Subpopulações de linfócitos T associados a perda óssea em pessoas vivendo com HIV/AIDS com carga viral controlada

Abstract

With the advent of combined antiretroviral therapy (cART), the number of people living with HIV/AIDS (PLWHA) aged of 50 years and older is increasing and, with it, an incidence of age-dependent comorbidities, including bone loss. The cause of early bone loss in PLWHA is influenced by chronic immune activation and systemic inflammation. Such manifestations have been characterized by cell subsets of hyperactivated T lymphocytes and factors secreted by them and, therefore, an evaluation of these subsets can serve as inflammatory markers in bone disease associated with HIV. The aim of the study is to evaluate CD4+ and CD8+ T cell subsets associated with bone loss in PLWHA with undetectable viral loads.

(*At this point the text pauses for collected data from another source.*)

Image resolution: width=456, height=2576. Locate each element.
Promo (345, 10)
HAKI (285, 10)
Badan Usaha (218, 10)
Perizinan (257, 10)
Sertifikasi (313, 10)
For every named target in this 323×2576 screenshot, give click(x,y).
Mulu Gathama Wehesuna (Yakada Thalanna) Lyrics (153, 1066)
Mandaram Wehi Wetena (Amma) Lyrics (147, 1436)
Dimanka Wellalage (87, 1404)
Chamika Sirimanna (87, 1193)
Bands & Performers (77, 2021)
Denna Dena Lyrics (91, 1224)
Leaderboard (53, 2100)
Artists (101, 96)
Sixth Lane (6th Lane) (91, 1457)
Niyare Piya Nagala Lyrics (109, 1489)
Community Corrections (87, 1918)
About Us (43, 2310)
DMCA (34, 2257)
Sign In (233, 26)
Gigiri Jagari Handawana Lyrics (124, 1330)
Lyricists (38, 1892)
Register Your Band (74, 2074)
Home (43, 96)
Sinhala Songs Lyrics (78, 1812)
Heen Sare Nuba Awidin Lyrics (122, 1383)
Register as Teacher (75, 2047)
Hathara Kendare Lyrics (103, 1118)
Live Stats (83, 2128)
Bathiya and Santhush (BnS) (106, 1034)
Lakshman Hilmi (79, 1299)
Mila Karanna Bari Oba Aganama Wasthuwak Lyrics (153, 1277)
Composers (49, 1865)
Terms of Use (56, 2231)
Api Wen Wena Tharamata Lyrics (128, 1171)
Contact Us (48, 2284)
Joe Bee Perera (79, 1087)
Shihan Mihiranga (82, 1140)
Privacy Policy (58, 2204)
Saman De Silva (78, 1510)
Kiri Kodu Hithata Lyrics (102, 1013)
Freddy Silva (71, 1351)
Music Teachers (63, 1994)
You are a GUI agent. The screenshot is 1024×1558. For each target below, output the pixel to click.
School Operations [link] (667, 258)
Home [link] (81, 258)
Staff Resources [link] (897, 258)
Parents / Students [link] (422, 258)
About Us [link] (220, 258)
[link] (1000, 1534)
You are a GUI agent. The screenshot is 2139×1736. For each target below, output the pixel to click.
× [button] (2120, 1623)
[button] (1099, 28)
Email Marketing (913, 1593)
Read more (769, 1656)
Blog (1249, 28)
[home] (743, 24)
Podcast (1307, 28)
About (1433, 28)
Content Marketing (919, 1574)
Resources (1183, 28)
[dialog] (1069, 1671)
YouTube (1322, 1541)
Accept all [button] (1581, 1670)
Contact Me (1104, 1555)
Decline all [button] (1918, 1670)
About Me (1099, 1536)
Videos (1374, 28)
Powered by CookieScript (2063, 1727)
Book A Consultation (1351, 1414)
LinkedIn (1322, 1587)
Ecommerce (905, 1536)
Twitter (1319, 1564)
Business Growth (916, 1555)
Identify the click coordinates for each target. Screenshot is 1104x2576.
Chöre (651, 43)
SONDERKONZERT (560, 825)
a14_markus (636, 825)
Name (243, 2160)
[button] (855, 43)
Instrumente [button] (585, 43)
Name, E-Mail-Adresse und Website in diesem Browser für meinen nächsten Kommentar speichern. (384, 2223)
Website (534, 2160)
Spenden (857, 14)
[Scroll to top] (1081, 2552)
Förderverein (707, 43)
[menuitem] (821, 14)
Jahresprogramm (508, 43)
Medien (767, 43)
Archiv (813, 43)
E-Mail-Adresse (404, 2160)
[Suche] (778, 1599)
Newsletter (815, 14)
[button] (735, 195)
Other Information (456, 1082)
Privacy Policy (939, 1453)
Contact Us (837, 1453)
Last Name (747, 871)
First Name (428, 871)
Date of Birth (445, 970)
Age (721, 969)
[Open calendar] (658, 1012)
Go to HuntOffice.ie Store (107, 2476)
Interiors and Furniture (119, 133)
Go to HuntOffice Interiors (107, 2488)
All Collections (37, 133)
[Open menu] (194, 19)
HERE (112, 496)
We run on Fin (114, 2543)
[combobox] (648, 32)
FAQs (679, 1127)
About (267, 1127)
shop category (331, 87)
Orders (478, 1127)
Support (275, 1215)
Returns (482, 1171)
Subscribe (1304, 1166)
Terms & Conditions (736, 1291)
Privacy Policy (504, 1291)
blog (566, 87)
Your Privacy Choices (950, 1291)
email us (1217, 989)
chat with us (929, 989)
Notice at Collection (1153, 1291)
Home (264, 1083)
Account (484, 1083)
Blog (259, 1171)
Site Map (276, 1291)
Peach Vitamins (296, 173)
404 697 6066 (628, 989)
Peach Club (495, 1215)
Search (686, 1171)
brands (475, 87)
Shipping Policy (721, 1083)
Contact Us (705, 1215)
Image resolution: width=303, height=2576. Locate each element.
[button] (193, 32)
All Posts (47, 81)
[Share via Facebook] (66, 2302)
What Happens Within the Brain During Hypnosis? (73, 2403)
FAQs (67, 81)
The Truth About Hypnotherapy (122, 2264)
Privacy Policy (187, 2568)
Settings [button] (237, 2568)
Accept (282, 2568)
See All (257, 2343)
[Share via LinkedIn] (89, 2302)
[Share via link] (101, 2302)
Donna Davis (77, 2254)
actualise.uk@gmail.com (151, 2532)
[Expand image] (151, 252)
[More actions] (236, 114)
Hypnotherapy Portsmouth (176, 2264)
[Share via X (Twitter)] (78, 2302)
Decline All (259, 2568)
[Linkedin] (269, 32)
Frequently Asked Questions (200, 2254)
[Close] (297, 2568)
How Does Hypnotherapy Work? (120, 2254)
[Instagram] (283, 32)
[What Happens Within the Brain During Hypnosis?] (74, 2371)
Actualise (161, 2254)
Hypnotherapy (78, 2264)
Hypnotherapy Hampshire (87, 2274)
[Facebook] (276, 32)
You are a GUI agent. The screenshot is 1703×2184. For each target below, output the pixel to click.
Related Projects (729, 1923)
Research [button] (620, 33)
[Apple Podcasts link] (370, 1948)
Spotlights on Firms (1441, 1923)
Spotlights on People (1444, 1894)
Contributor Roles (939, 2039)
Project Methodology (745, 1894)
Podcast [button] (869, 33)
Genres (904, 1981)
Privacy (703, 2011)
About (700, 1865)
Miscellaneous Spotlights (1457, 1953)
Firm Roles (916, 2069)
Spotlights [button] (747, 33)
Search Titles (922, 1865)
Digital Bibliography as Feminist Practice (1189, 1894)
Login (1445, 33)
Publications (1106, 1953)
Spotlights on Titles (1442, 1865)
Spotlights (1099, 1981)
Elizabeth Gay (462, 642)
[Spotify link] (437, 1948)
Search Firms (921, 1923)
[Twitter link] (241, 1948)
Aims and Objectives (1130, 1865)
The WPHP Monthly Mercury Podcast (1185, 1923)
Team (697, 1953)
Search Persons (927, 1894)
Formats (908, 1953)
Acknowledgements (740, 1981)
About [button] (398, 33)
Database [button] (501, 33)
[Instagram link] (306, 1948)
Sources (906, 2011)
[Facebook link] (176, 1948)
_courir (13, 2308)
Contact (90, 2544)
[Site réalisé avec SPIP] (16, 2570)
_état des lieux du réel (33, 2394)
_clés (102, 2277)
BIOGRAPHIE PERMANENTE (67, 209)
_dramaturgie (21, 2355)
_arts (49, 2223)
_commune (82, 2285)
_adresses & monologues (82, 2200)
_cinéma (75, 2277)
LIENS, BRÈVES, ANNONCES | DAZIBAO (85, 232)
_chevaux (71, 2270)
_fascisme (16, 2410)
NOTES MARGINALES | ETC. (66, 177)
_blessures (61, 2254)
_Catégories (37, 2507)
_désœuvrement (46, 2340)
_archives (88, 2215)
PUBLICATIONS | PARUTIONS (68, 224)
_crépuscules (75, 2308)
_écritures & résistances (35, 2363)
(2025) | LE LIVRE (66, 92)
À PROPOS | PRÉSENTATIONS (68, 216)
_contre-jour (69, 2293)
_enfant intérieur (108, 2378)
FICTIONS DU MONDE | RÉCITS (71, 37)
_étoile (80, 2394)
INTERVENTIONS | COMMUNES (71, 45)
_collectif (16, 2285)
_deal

The study was carried out at the Fundação de Medicina Tropical Dr. Heitor Vieira Dourado where the recruitment was carried out by convenience with 50 patients over 40 years of age that were submitted to dual energy X-ray absorptiometry (DXA) for bone densitometry examination. Blood samples were collected for isolation of peripheral blood mononuclear cells that were cryopreserved at -80º C until use. The phenotyping of TCD4+ and TCD8+ cell subsets were performed by flow cytometry for cells with regulatory profile (PD-1 and CTLA-4), activation (HLA-DR), proliferative activity (Ki-67) and IL-10-, IFNγ- and TNFα producing cells. Of the 50 patients, 48 returned with DXA exams: 13 osteoporosis (4 Men and 9Women), 23 osteopenia (14M, 9W) and 13 normal (10M, 2W). For immunophenotyping, samples of 34 PLWHA had cell viability above 90% after thawing and grouped into: normal (11M) and osteopenia (10M; 9W). Four samples from women with osteoporosis were not included due no counterpart of male samples. Data show that the CD4+ and CD8+ T cell subsets of osteopenic PLWHA have greater proliferative activity and higher levels of HLADR and CD69 than subsets of those with no bone loss. Regarding the regulatory profile, osteopenic PLWHA have a smaller number of CD4+CD3+CTLA-4+ and CD8+CD3+PD-1+ cells than with those with no bone loss. In addition, the intracytoplasmic expression of IFNγ and TNFα by CD4+CD3+CTLA-4+ cells showed unequal behavior between PLWHA with or without bone loss. The same divergence occurred with intracytoplasmic IFNγ levels in CD8+ PD1+ T cells. Our results suggest that these circulating CD4+ and CD8+ T cell subsets may have a role in the pathogenesis of osteopenia and osteoporosis in PLWHA.